Identify each line below that contains the string "Click", treating uppercase and lowercase as distinct, and copy those lines in full.
•••
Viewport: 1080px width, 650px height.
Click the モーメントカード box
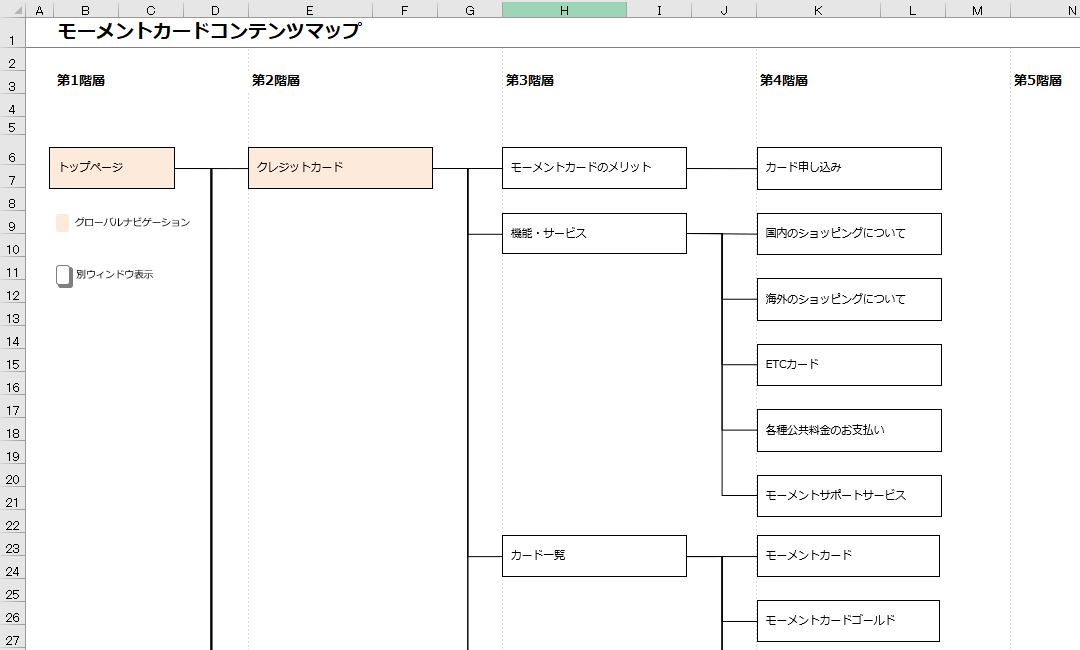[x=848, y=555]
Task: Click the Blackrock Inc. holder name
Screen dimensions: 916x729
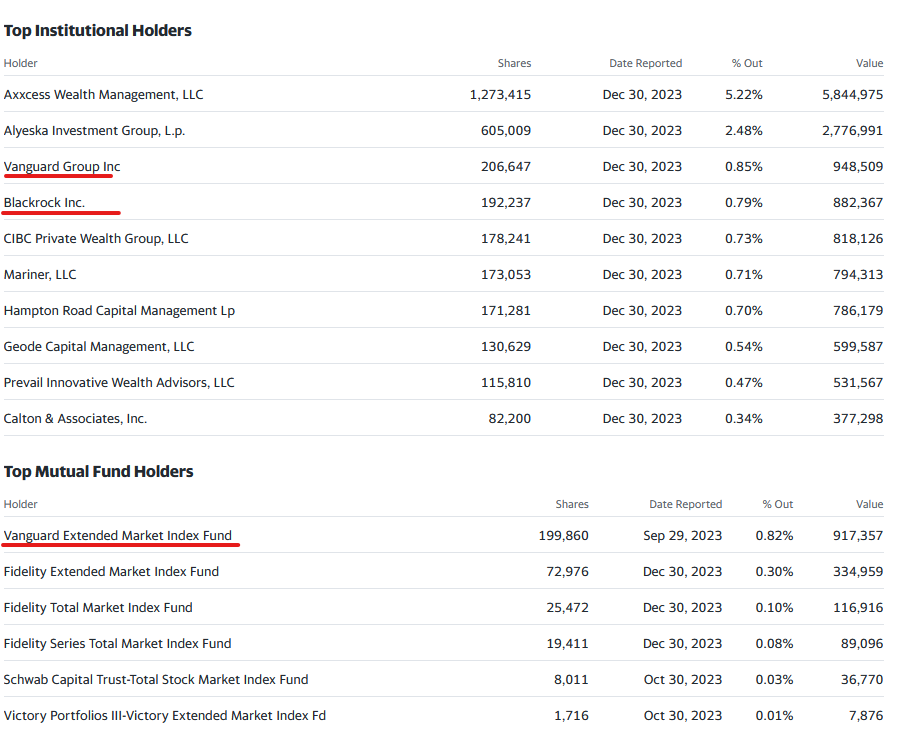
•••
**Solved exercise**.
Click the モーメントカード box
Task: Click the Blackrock Inc. holder name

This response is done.